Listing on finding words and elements
───

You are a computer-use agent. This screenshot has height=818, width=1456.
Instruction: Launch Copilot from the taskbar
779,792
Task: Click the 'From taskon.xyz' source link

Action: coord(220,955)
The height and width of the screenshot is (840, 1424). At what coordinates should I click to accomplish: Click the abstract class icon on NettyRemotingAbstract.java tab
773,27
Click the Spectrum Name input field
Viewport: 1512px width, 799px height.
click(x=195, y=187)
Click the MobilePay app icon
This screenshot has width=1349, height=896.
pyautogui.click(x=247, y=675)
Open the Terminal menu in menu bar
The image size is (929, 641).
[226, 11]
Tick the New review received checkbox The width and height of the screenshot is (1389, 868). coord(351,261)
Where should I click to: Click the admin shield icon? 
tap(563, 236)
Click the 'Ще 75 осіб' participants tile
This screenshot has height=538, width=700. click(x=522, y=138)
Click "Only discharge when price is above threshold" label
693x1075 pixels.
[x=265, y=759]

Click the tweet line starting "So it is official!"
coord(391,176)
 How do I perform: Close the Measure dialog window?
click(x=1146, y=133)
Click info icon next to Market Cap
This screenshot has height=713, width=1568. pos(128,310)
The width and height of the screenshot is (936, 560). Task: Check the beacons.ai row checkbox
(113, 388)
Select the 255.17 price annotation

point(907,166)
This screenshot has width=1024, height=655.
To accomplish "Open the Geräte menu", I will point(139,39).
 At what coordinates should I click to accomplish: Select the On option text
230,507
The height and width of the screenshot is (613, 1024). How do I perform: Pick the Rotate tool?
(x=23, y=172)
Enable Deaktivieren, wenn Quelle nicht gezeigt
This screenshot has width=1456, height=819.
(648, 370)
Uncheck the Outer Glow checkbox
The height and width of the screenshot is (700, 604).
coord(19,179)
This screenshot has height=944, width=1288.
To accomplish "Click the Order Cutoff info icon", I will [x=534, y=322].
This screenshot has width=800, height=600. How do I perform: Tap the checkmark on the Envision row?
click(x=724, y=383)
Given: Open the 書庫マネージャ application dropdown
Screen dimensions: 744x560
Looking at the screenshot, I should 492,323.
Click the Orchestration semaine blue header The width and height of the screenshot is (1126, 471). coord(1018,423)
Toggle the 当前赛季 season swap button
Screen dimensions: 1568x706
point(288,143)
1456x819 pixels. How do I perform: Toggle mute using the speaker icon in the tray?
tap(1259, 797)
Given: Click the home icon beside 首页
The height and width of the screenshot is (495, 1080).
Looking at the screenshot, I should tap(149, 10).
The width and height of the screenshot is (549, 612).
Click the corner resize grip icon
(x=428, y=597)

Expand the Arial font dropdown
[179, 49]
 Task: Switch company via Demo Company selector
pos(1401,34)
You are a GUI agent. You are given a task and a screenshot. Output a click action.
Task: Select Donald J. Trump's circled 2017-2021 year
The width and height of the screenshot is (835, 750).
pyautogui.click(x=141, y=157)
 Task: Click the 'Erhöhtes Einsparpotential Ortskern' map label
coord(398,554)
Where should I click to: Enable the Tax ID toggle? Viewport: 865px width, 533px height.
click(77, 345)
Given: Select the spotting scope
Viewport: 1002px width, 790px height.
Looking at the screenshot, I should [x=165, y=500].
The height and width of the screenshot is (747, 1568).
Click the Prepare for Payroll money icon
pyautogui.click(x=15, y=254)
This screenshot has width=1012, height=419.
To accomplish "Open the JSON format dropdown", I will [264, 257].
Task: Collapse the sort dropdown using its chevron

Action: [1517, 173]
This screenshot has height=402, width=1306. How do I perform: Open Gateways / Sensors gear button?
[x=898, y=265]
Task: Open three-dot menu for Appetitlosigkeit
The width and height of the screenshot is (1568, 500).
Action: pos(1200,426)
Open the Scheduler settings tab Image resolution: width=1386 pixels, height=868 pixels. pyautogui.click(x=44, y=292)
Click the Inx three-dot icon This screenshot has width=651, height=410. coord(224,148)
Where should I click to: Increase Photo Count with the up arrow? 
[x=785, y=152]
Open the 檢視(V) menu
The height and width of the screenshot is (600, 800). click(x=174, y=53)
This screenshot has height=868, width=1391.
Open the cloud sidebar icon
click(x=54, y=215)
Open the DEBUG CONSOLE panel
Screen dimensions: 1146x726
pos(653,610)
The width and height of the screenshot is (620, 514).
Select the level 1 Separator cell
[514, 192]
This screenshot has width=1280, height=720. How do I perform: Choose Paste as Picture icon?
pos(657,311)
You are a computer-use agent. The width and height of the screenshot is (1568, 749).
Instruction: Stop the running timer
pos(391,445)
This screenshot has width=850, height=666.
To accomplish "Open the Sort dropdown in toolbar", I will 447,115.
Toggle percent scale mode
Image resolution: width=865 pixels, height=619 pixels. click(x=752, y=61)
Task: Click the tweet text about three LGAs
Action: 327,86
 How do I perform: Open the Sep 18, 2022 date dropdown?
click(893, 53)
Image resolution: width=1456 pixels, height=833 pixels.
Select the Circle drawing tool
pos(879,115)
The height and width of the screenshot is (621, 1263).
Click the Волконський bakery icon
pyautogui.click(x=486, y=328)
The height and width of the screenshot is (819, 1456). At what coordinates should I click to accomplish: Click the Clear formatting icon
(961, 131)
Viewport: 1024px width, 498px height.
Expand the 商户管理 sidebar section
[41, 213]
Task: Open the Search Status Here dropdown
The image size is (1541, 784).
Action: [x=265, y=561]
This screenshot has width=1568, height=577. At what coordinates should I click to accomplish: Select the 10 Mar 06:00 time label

───

Set task: Identify every line in the listing above that contains the word "what", and copy each of those lines. Case counts.

Solved problem:
The height and width of the screenshot is (840, 1424). At what coordinates should I click to accomplish: Click the abstract class icon on NettyRemotingAbstract.java tab
 At what coordinates should I click to accomplish: Select the On option text
The height and width of the screenshot is (819, 1456). At what coordinates should I click to accomplish: Click the Clear formatting icon
This screenshot has width=1568, height=577. At what coordinates should I click to accomplish: Select the 10 Mar 06:00 time label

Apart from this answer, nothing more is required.